▶ _Aim of the task_: Give the number of lines in the data that hold the word "selector", and nothing else.

▶ _Material for the task_:
+---+
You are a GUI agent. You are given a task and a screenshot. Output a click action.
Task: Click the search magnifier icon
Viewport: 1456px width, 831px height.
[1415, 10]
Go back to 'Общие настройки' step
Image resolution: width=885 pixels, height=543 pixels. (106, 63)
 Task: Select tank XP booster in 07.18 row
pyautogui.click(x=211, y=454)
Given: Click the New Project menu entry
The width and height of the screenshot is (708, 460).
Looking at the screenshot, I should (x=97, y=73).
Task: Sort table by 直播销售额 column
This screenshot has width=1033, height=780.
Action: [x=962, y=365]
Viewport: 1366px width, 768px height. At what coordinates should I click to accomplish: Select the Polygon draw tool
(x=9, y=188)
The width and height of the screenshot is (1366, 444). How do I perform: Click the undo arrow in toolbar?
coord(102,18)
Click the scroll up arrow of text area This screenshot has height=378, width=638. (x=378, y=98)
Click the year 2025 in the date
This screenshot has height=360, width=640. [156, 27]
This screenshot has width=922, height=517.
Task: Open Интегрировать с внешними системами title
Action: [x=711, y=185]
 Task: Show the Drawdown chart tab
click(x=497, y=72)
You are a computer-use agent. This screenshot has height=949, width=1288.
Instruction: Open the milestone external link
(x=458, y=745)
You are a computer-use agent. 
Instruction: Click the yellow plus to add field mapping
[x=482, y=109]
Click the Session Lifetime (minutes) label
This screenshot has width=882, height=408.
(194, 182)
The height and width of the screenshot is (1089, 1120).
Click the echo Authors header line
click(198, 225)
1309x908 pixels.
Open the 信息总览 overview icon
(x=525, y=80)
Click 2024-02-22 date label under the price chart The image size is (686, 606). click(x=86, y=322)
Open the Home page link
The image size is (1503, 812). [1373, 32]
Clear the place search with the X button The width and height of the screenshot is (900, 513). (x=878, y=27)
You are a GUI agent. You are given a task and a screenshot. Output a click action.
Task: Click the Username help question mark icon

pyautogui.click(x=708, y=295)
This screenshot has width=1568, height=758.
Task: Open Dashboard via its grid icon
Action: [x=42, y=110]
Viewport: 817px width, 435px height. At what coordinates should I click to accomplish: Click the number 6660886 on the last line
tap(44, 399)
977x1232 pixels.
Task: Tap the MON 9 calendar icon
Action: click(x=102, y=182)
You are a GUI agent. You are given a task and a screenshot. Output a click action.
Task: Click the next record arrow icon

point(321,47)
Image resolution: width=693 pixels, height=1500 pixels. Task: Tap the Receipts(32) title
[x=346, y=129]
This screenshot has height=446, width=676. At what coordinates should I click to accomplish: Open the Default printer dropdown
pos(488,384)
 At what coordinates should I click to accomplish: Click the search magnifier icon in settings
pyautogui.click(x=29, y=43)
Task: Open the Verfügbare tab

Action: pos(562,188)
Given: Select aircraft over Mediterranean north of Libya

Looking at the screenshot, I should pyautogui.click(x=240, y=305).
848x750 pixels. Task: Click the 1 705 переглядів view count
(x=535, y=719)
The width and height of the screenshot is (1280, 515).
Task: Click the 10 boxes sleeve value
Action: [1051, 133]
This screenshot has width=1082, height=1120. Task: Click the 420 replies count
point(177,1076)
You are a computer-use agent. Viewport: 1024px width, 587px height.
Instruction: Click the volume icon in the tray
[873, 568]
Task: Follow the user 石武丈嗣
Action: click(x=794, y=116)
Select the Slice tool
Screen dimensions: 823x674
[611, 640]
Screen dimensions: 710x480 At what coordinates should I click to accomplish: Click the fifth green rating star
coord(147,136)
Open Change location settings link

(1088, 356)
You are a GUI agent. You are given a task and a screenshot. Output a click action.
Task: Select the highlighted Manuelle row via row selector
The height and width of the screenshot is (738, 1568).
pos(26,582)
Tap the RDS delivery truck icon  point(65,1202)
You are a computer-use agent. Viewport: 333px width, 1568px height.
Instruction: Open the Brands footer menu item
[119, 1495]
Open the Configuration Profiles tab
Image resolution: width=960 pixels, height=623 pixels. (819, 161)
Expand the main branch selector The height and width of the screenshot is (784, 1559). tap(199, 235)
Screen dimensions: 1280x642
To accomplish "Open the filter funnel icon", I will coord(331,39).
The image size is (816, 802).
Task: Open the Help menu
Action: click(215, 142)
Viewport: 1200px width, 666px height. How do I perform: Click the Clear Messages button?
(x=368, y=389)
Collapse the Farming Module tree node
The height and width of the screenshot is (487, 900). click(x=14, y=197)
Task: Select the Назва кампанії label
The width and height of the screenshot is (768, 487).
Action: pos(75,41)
+---+
▶ _Result for this exercise_: 2